• [Texto fornecido]:
↓
Jura novit curia e da mihi factum, dabo tibi jus! Tá me xingando?

Publicado por João Rafael
há 9 anos

No meu tempo de faculdade, lá naquelas primeiras aulas de princípios, achava aquilo tudo um tanto quanto cansativo e pouco irrelevante, haja vista que não conseguia visualizar a relevância na prática.

Todos aqueles brocardos em latim que dava uma confusão danada na cabeça para conhecer os significados e entender o sentido e o alcance de cada um.

Passando-se alguns anos, debruçando-me na prática jurídica como operador do direito, foi então que mensurei a complexidade e vasta aplicação dos brocardos, no sentido da ritualística processual.

Enfim, mas como o tema do texto sugere, volto a atenção especialmente para dois brocardos que traduzem o princípio da ampla tutela jurisdicional e o dever do juiz de apreciar todas as questões do processo.

São eles: jura novit curia que significa que o Tribunal conhece o direito e o da mihi factum, dabo tibi ius que significa me dá os fatos, e eu te darei o direito.

Pois bem, tenho observado em alguns processos que atuei, principalmente em sede de Juizados Especiais, que os advogados (claro que não são todos) confeccionam verdadeiros calhamaços em suas defesas ou em suas petições, onde 90% do conteúdo são argumentos jurídicos tão cansativos e repetitivos que se revelam totalmente incoerentes com os brocardos jurídicos em tela, enfim, é como falar muito e não dizer nada.

Levando em consideração que o Sistema de Juizados Especiais é um conjunto de regras e princípios que fixam, disciplinam e regulam um novo método de processar as causas cíveis de menor complexidade e as infrações penais de menor potencial ofensivo, tem-se uma nova Justiça marcada pela oralidade, simplicidade, informalidade, celeridade e economia processual para conciliar, processar, julgar e executar, com regras e preceitos próprios.

Ou seja, o excesso de formalismo não condiz com a realidade dos Juizados Especiais!

É nesse contexto que os brocardos fortalecem a Sistemática dos Juizados Especiais ou ainda, o Procedimento Comum Ordinário, uma vez que incumbiria às partes, tão apenas, expor os fatos, e ao juiz, declarar o Direito, na tradição que vem lá de Roma.

Não estou aqui querendo sugerir que o advogado seria dispensável ao funcionamento da Justiça, até mesmo porque está previsto no art. 133 da Constituição Federal justamente o contrário. Minha provocação é no sentido de que a técnica processual seja conduzida de maneira adequada, levando em consideração a responsabilidade da atuação do magistrado.
↑
• [Tarefas propostas]:
A) Segundo o texto sobre os brocardos jurídicos, qual é o significado da expressão jura novit curia?
B) Estenda o texto sobre os brocardos jurídicos, começando logo após a última frase dele.
O material não tem nenhum papel nesta atividade.

• [Bloco de dados]:
↓
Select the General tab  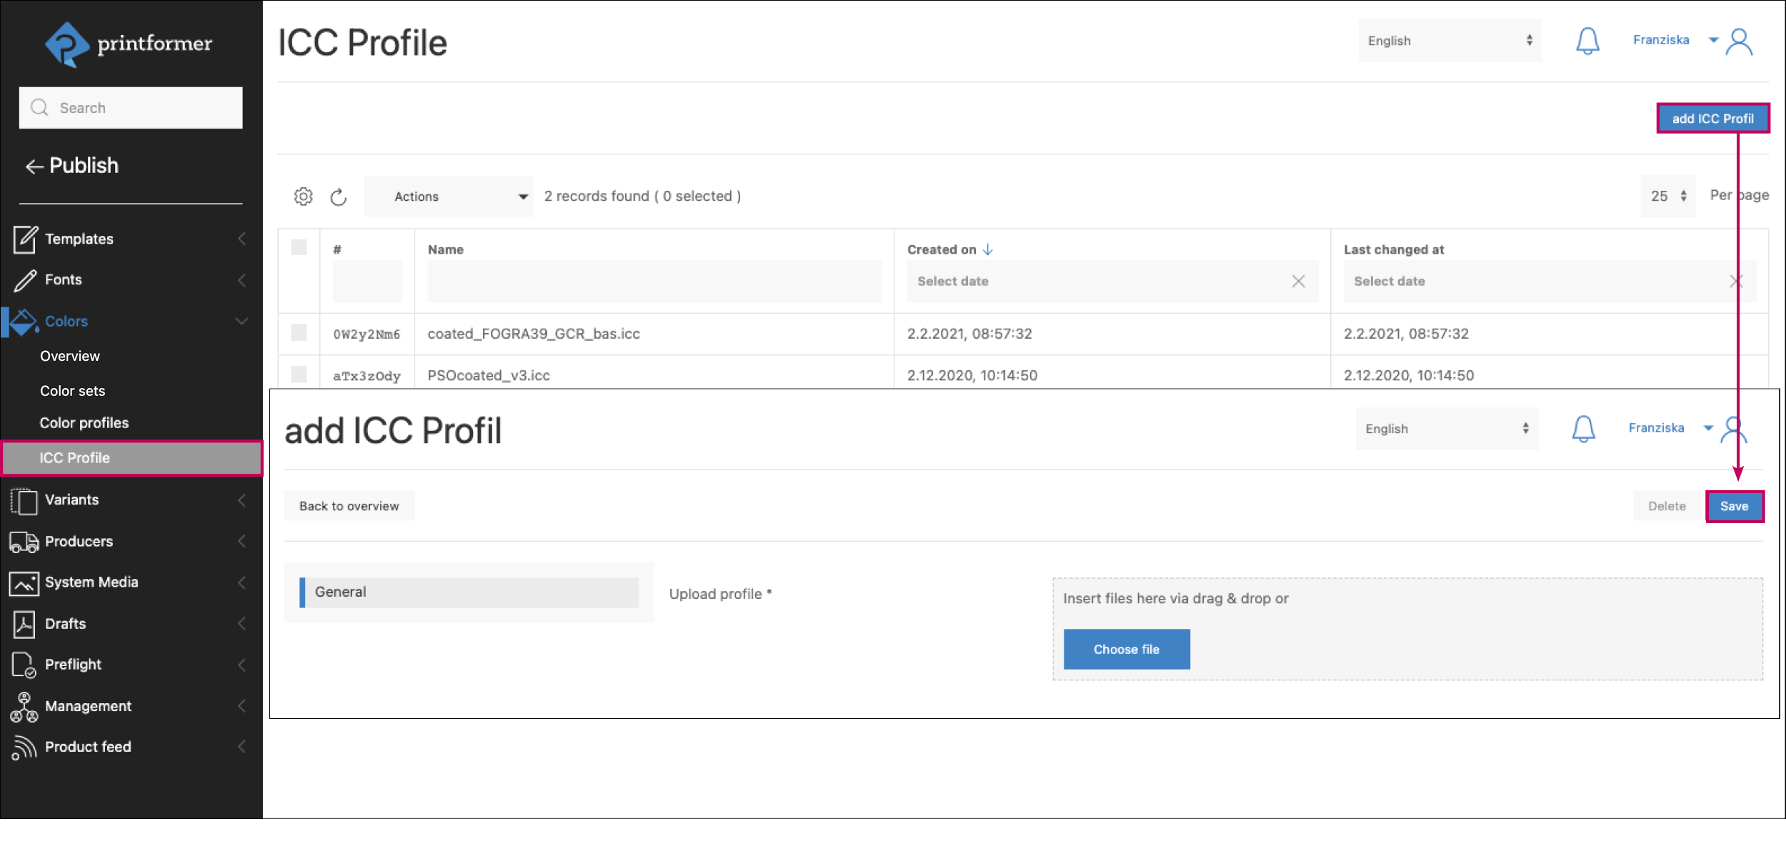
↑
• [Tarefas resolvidas]:
A) Significa que o Tribunal conhece o direito.

B)
Assim, trazendo ponderações hermenêuticas do saudoso ex-ministro Eros Grau, "texto normativo e norma não se identificam. A norma é produzida pelos intérpretes. Interpretar o direito é uma relação entre duas expressões, uma primeira que porta uma significação que é o objeto da interpretação e a segunda é a interpretação que cumpre relação à primeira função de interpretante. Por exemplo: eu pego o art. 317 do CC e aquilo não é uma norma, é um texto, eu interpreto o texto e desta minha interpretação resulta a norma, ou seja, a norma é o resultado da interpretação. Os magistrados interpretam para tomar decisões que resolvem litígios, por isso é necessário também compreender que interpretação e aplicação não se realizam autonomamente. Qual é a diferença entre intepretação e aplicação? Não há, o que há é que o intérprete discerne o sentido do texto a partir e em virtude de um determinado caso (fatos), é para aquele caso que os magistrados interpretam. Há de se considerar também que cada decisão jurídica é dramática, é terrível porque o juiz joga toda a sua vida, toda a sua tradição, toda a sua experiência no momento da tomada da decisão daquele caso e não há dois casos idênticos, essa que é a grande riqueza da interpretação, há uma equação entre interpretação e aplicação, não se trata de dois momentos distintos, mas sim de um só momento. A interpretação do direito é isso, é uma operação de transformação de textos em normas para a tomada de uma decisão jurídica no quadro de um determinado caso (fatos)". (grifo meu)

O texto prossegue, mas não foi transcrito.